# tips on cutting tight copper



## voltatab (Jan 2, 2010)

you guys have any tips for cutting a piece of copper in a home that was ran in a very tight spot? I have run into some 3/4 manifolds that i needed to cut open for a reroute, and the pipe was practically pinned next to a stud and the sheer wall,(so theres no access from two sides). not to mention the other 1/2 in lines that were next to it as a part of the same maifold. very tight to cut open without damaging everything else.

I recently bought a dremel multi max tool witch has a type of blade that oscilates, allowing you to do sort of a plunge cut. not the greatest tool, but it works great in a pinch. what about you guys? What do you use when your usual cutters dont fit?


----------



## Optimus Primer (May 20, 2009)

sawzall with a metal blade and cut horizontal or cut the manifold in half to seperate the lines and unsweat everything. I prefer the second one because you're cutting through the fittings and won't damage the pipes.


----------



## PLUMBER_BILL (Oct 23, 2009)

voltatab said:


> you guys have any tips for cutting a piece of copper in a home that was ran in a very tight spot? I have run into some 3/4 manifolds that i needed to cut open for a reroute, and the pipe was practically pinned next to a stud and the sheer wall,(so theres no access from two sides). not to mention the other 1/2 in lines that were next to it as a part of the same maifold. very tight to cut open without damaging everything else.
> 
> Sometimes you just can't swing a cutter. But you might be able to swing 2 cutters.
> 
> ...


----------



## pauliplumber (Feb 9, 2009)

Hackzall with a fine tooth blade.


----------



## voltatab (Jan 2, 2010)

I'm my situation above my pipe was cornered in the wall, so a mini handsaw or small cutters wouldn't do it cause eventually I have no back n forth to keep cuttin unless I cut through sheer wall or the stud.


----------



## TheMaster (Jun 12, 2009)

voltatab said:


> I'm my situation above my pipe was cornered in the wall, so a mini handsaw or small cutters wouldn't do it cause eventually I have no back n forth to keep cuttin unless I cut through sheer wall or the stud.


 You hafta get to it before you can cut it.


----------



## copperhead (Dec 26, 2009)

The more work it involes the more money you make. Don't sell yourself short. Don't look for the easy way out it's not your fault things are the way they are. It is what it is. $$$$$$$$$$$$$$$


----------



## voltatab (Jan 2, 2010)

Exactly my friend, in comes the oscillating saw bit. I can hve acaess on on side only and plunge right through it. At least that's what I've found so far that's worked for me.


----------



## gusty60 (Oct 21, 2008)

Required work:
Please extend the forum thread above on cutting copper pipe in tight spots, beginning with the post by gusty60 that it stops at.

Records supplied:
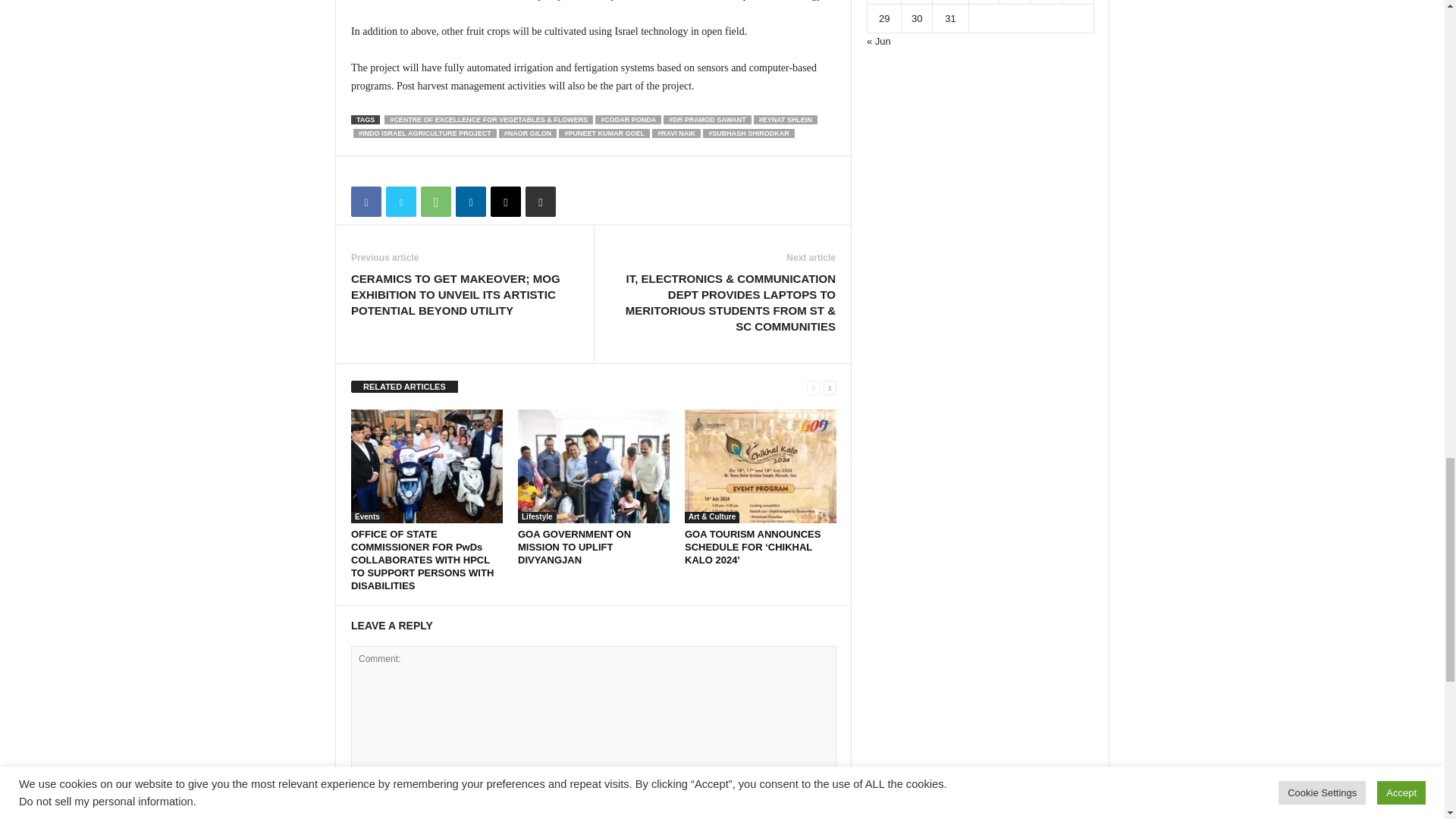
GOA GOVERNMENT ON MISSION TO UPLIFT DIVYANGJAN (593, 466)
GOA GOVERNMENT ON MISSION TO UPLIFT DIVYANGJAN (574, 546)
Given the description of an element on the screen output the (x, y) to click on. 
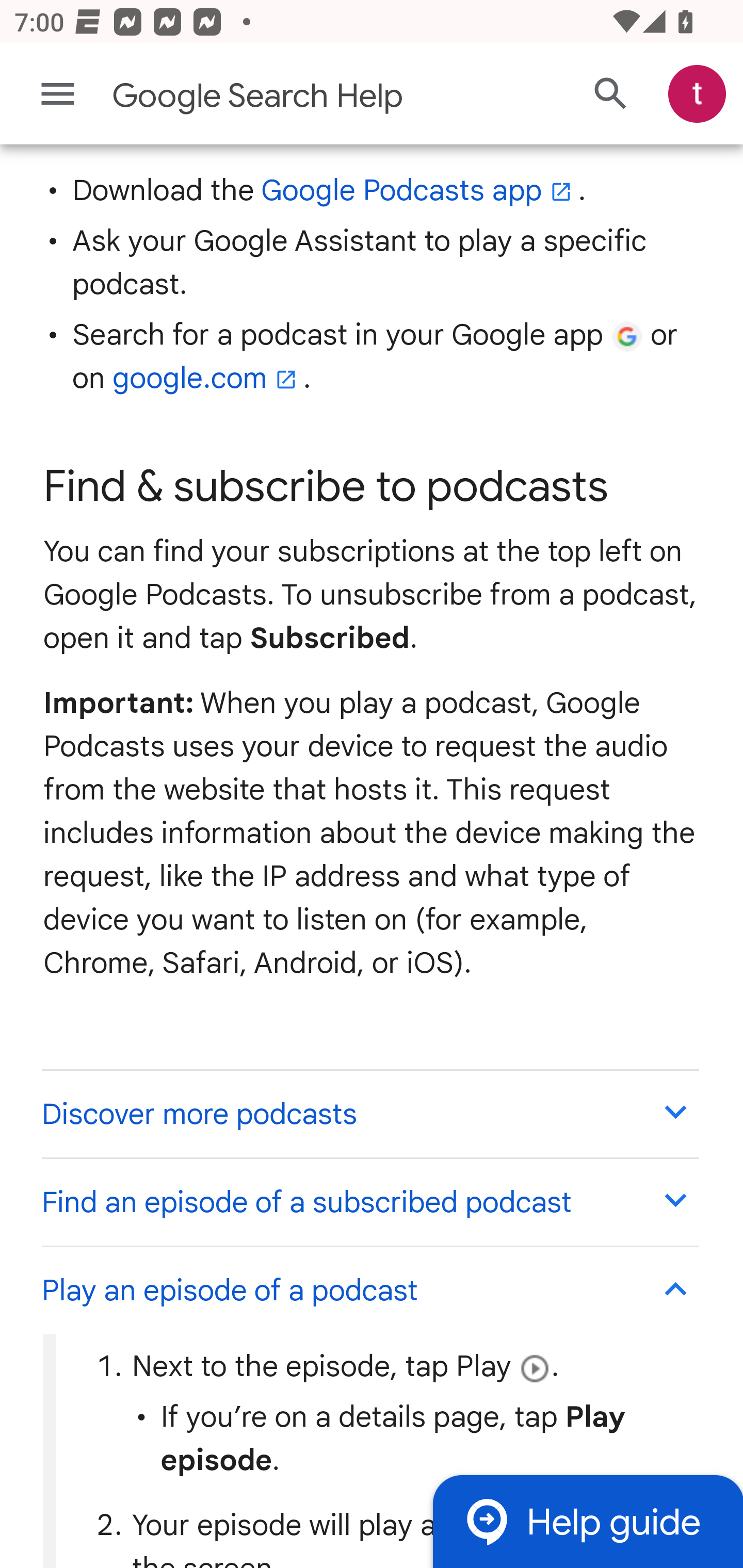
Main menu (58, 93)
Google Search Help (292, 96)
Search Help Center (611, 94)
Google Podcasts app (419, 190)
google.com (207, 377)
Discover more podcasts (369, 1113)
Find an episode of a subscribed podcast (369, 1201)
Play an episode of a podcast (369, 1289)
Help guide (587, 1520)
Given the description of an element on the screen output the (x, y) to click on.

Exercise answer:
I use a tool similar to the Dremel you describe. Harbor freight's version. Gets the job done. Handy tool but the blade holder is a little weak.


----------



## voltatab (Jan 2, 2010)

If taking a route that Is faster, easier for me, provides the same quality work and saves my customer money is considered the easier way out then that's fine by me. Im not talking about shortcuts here, just smarter tools and any othe smart tips you secret geniuses have out there. There's a bunch of great techs on here who I'm sure have clever ways Of doing things or know about tools that I don't.


----------



## RealLivePlumber (Jun 22, 2008)

Ta da


----------



## stillaround (Mar 11, 2009)

The longer Ive done this the more I think making proper access is important and certainly understandable to a customer. Ive done plenty in a small hole...cut out the manifld and redo it...my 2 cents is worth more because it started getting interest years ago...is my answer to post #10.


----------



## RealLivePlumber (Jun 22, 2008)

I think I mentioned this before.

I had a customer who was concerned about the size of the hole we had to cut to repair a leaking pipe.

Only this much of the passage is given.